From: wangqing <[email protected]>
When ACPI is not enabled, we can parse cache topolopy from DT:
* cpu0: cpu@000 {
* next-level-cache = <&L2_1>;
* L2_1: l2-cache {
* compatible = "cache";
* next-level-cache = <&L3_1>;
* };
* L3_1: l3-cache {
* compatible = "cache";
* };
* };
*
* cpu1: cpu@001 {
* next-level-cache = <&L2_1>;
* };
* cpu2: cpu@002 {
* L2_2: l2-cache {
* compatible = "cache";
* next-level-cache = <&L3_1>;
* };
* };
*
* cpu3: cpu@003 {
* next-level-cache = <&L2_2>;
* };
cache_topology hold the pointer describing "next-level-cache",
it can describe the cache topology of every level.
Expand the use of llc_sibling when ACPI is not enabled.
Signed-off-by: Wang Qing <[email protected]>
---
drivers/base/arch_topology.c | 63 +++++++++++++++++++++++++++++++++--
include/linux/arch_topology.h | 3 ++
2 files changed, 64 insertions(+), 2 deletions(-)
diff --git a/drivers/base/arch_topology.c b/drivers/base/arch_topology.c
index 1d6636ebaac5..d633184429f2 100644
--- a/drivers/base/arch_topology.c
+++ b/drivers/base/arch_topology.c
@@ -647,6 +647,64 @@ static int __init parse_dt_topology(void)
}
#endif
+/*
+ * cpu cache topology table
+ */
+#define MAX_CACHE_LEVEL 7
+struct device_node *cache_topology[NR_CPUS][MAX_CACHE_LEVEL];
+
+void init_cpu_cache_topology(void)
+{
+ struct device_node *node_cpu, *node_cache;
+ int cpu;
+ int level = 0;
+
+ for_each_possible_cpu(cpu) {
+ node_cpu = of_get_cpu_node(cpu, NULL);
+ if (!node_cpu)
+ continue;
+
+ level = 0;
+ node_cache = node_cpu;
+ while (level < MAX_CACHE_LEVEL) {
+ node_cache = of_parse_phandle(node_cache, "next-level-cache", 0);
+ if (!node_cache)
+ break;
+
+ cache_topology[cpu][level++] = node_cache;
+ }
+ of_node_put(node_cpu);
+ }
+}
+
+bool cpu_share_llc(int cpu1, int cpu2)
+{
+ int cache_level;
+
+ for (cache_level = MAX_CACHE_LEVEL - 1; cache_level > 0; cache_level--) {
+ if (!cache_topology[cpu1][cache_level])
+ continue;
+
+ if (cache_topology[cpu1][cache_level] == cache_topology[cpu2][cache_level])
+ return true;
+
+ return false;
+ }
+
+ return false;
+}
+
+bool cpu_share_l2c(int cpu1, int cpu2)
+{
+ if (!cache_topology[cpu1][0])
+ return false;
+
+ if (cache_topology[cpu1][0] == cache_topology[cpu2][0])
+ return true;
+
+ return false;
+}
+
/*
* cpu topology table
*/
@@ -662,7 +720,7 @@ const struct cpumask *cpu_coregroup_mask(int cpu)

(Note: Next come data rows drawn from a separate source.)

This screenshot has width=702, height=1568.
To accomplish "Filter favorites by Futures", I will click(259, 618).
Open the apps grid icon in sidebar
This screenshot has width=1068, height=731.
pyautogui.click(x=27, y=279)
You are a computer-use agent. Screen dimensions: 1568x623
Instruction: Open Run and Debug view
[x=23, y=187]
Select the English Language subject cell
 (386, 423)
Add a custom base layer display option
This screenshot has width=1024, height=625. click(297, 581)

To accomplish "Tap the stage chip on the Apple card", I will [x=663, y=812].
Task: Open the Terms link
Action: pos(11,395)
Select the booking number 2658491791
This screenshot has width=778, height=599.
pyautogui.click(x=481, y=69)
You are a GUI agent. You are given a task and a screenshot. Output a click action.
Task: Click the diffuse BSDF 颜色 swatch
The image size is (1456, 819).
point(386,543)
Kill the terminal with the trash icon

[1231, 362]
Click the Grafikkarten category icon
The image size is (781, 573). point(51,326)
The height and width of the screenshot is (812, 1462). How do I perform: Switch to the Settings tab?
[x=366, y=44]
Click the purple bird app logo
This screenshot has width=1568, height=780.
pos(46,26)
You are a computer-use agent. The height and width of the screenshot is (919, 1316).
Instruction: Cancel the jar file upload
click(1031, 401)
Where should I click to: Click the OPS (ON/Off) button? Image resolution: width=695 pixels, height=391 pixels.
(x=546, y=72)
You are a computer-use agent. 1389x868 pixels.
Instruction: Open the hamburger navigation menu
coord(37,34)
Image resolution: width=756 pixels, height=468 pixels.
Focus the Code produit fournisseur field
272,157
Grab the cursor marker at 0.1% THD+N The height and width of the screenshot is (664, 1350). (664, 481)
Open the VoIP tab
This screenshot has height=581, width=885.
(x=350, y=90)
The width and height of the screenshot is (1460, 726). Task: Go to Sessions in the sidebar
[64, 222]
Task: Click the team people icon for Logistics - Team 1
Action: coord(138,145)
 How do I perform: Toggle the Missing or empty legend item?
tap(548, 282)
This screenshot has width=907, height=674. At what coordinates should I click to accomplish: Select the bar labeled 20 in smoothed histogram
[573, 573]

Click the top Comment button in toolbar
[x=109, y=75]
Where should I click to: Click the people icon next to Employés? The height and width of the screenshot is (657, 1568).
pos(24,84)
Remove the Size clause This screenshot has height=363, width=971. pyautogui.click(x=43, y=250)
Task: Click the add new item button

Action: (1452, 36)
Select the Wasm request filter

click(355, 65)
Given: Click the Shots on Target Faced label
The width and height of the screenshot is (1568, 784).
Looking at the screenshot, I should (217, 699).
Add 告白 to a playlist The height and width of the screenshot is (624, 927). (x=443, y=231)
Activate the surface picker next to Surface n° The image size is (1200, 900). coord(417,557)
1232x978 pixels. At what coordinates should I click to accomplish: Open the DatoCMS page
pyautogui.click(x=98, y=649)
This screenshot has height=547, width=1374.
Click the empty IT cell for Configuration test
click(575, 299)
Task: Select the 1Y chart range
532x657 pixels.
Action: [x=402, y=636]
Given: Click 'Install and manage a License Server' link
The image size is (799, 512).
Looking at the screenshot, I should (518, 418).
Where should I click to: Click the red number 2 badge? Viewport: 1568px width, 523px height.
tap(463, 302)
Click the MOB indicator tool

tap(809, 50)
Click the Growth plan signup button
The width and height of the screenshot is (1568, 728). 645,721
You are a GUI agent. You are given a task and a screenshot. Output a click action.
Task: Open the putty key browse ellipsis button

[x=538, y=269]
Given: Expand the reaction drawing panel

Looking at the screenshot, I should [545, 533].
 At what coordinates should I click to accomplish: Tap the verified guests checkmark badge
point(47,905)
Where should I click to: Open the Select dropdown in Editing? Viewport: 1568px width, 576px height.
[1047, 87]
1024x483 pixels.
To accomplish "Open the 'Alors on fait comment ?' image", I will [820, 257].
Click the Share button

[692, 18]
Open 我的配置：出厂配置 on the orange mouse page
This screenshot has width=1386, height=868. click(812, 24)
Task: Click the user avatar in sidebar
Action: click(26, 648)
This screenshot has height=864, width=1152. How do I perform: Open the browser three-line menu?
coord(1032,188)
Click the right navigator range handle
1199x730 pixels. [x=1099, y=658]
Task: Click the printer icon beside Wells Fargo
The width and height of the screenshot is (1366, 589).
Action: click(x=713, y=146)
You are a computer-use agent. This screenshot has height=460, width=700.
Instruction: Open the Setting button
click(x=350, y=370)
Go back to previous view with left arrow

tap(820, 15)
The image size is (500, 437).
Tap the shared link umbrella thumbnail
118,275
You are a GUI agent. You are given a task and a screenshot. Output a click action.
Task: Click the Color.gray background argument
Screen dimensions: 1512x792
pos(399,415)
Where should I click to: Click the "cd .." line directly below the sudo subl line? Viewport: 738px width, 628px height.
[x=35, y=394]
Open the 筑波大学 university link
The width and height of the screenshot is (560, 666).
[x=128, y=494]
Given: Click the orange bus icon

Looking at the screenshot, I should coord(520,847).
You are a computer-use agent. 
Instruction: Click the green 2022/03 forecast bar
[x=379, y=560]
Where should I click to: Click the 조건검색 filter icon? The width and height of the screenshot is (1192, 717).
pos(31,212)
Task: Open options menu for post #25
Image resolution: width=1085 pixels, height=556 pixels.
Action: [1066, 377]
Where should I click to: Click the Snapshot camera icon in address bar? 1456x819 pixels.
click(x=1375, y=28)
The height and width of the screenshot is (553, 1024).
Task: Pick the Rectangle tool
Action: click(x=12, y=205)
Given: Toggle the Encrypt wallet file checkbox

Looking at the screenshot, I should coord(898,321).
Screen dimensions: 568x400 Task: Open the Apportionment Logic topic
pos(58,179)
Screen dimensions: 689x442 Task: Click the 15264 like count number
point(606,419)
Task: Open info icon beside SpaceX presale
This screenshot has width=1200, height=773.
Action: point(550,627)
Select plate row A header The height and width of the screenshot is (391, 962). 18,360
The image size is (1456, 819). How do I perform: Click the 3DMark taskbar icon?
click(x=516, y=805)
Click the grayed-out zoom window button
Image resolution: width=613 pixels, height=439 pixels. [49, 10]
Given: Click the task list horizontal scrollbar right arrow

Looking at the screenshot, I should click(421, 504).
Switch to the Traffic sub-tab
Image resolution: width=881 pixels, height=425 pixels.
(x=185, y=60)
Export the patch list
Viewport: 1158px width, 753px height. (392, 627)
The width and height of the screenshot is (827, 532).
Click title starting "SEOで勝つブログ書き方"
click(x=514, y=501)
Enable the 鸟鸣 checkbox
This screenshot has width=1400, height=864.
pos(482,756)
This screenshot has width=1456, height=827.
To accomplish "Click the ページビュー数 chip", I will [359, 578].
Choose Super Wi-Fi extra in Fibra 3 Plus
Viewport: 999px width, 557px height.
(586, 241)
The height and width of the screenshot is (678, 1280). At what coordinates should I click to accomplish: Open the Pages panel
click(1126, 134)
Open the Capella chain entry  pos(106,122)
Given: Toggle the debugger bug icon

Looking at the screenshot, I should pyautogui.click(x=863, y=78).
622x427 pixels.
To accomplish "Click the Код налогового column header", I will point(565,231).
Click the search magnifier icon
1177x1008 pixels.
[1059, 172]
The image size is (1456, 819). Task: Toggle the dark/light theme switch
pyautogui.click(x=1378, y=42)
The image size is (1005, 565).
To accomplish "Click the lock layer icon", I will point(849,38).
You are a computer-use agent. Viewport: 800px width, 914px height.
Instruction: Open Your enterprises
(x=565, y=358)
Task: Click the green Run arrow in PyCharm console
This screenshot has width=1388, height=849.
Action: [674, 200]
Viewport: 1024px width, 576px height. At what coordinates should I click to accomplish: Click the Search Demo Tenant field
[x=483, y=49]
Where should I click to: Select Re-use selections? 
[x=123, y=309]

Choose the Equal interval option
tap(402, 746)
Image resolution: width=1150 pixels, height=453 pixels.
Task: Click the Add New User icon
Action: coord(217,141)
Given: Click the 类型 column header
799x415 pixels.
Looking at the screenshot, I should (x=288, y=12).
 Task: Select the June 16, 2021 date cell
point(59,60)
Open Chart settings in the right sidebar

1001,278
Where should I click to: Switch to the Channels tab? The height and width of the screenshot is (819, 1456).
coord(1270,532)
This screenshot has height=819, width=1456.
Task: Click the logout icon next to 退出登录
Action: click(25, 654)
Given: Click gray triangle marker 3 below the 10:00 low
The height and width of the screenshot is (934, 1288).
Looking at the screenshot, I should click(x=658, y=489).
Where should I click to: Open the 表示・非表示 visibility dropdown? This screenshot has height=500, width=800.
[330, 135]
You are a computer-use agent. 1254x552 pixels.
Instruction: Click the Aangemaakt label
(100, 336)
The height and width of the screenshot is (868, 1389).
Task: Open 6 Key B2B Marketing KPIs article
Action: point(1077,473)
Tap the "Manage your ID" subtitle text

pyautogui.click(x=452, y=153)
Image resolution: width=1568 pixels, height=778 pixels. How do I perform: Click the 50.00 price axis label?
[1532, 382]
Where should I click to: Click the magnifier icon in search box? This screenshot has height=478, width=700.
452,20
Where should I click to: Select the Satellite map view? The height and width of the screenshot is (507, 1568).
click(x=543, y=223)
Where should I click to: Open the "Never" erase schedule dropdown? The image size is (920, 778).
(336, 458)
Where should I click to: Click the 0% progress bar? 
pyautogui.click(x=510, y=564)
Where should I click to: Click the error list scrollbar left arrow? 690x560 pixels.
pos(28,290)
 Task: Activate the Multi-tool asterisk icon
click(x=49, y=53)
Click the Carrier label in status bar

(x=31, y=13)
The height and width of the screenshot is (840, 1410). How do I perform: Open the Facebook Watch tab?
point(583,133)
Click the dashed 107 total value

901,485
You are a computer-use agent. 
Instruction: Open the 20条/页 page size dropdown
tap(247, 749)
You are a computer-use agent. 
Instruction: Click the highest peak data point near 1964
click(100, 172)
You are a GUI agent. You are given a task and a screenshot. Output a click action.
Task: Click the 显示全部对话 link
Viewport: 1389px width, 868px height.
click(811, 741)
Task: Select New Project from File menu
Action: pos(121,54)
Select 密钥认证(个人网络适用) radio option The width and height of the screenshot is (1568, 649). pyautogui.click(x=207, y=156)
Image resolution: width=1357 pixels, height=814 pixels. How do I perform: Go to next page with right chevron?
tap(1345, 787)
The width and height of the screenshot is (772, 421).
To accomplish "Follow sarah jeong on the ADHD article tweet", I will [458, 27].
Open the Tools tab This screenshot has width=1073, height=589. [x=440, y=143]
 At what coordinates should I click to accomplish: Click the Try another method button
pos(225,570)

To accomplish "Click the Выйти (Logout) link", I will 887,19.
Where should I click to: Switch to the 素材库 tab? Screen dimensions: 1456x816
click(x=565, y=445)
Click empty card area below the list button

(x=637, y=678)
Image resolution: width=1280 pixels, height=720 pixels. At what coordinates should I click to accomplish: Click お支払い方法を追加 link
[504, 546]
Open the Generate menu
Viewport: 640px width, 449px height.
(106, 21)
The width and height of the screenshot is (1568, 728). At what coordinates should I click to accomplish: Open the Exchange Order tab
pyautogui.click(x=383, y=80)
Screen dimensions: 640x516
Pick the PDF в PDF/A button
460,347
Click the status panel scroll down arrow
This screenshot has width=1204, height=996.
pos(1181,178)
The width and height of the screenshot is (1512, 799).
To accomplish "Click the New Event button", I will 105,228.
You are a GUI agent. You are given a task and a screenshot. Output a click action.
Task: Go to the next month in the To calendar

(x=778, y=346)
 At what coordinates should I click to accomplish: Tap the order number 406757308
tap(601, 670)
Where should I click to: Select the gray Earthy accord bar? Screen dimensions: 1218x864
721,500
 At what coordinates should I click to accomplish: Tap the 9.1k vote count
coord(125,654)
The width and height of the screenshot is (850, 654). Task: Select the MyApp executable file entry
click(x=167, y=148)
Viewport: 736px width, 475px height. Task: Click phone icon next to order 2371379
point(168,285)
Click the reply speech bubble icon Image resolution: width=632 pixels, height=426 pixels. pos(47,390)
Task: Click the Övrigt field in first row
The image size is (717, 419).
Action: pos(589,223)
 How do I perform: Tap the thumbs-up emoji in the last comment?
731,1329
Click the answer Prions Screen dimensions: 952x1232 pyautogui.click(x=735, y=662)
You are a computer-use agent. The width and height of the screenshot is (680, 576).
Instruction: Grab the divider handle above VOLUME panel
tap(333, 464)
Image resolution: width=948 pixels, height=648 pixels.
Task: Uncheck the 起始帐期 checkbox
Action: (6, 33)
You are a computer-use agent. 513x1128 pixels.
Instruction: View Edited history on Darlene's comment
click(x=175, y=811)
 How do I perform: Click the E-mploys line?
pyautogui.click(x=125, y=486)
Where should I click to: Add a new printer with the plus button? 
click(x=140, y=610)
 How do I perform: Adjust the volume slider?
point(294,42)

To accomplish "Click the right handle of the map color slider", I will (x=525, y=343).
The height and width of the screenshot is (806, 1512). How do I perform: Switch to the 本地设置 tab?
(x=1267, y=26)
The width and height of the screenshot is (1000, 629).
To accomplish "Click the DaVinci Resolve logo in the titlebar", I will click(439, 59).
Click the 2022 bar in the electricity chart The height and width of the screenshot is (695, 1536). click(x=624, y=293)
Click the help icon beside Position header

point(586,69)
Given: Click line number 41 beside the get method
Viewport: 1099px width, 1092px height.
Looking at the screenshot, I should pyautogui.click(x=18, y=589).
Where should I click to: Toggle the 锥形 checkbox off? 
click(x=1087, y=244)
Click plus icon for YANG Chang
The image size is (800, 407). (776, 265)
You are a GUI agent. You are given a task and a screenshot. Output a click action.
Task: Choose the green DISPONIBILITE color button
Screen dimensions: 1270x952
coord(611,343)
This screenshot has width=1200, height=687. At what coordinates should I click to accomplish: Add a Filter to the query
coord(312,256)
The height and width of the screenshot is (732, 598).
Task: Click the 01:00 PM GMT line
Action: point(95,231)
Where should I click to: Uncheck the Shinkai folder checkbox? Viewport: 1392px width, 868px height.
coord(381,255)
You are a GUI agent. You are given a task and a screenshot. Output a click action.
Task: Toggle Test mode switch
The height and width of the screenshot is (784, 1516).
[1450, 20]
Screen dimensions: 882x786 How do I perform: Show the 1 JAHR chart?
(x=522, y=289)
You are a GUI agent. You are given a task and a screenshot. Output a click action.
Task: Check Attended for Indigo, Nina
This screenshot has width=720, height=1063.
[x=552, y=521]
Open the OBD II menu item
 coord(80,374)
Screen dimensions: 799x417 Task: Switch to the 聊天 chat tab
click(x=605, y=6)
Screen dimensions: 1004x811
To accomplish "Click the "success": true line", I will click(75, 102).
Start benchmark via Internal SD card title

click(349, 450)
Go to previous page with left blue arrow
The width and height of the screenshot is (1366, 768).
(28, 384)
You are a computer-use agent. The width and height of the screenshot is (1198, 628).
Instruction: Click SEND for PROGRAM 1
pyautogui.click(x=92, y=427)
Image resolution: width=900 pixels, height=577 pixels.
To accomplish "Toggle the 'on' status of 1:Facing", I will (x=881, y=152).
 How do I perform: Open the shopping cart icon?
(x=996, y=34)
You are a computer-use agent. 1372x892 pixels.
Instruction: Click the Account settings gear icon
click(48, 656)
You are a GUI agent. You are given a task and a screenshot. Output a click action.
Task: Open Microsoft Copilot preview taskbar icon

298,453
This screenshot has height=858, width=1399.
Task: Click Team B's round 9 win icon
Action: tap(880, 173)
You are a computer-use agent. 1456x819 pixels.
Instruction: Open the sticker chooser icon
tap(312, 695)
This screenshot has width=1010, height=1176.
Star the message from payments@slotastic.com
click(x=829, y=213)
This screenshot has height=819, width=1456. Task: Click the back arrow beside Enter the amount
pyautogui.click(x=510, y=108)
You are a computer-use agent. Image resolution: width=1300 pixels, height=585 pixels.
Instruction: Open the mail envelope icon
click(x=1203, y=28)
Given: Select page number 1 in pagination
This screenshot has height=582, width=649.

/* not numa in package, lets use the package siblings */
core_mask = &cpu_topology[cpu].core_sibling;
}
- if (cpu_topology[cpu].llc_id != -1) {
+ if (cpu_topology[cpu].llc_id != -1 || cache_topology[cpu][0]) {
if (cpumask_subset(&cpu_topology[cpu].llc_sibling, core_mask))
core_mask = &cpu_topology[cpu].llc_sibling;
}
@@ -684,7 +742,8 @@ void update_siblings_masks(unsigned int cpuid)
for_each_online_cpu(cpu) {
cpu_topo = &cpu_topology[cpu];
- if (cpuid_topo->llc_id == cpu_topo->llc_id) {
+ if ((cpuid_topo->llc_id != -1 && cpuid_topo->llc_id == cpu_topo->llc_id)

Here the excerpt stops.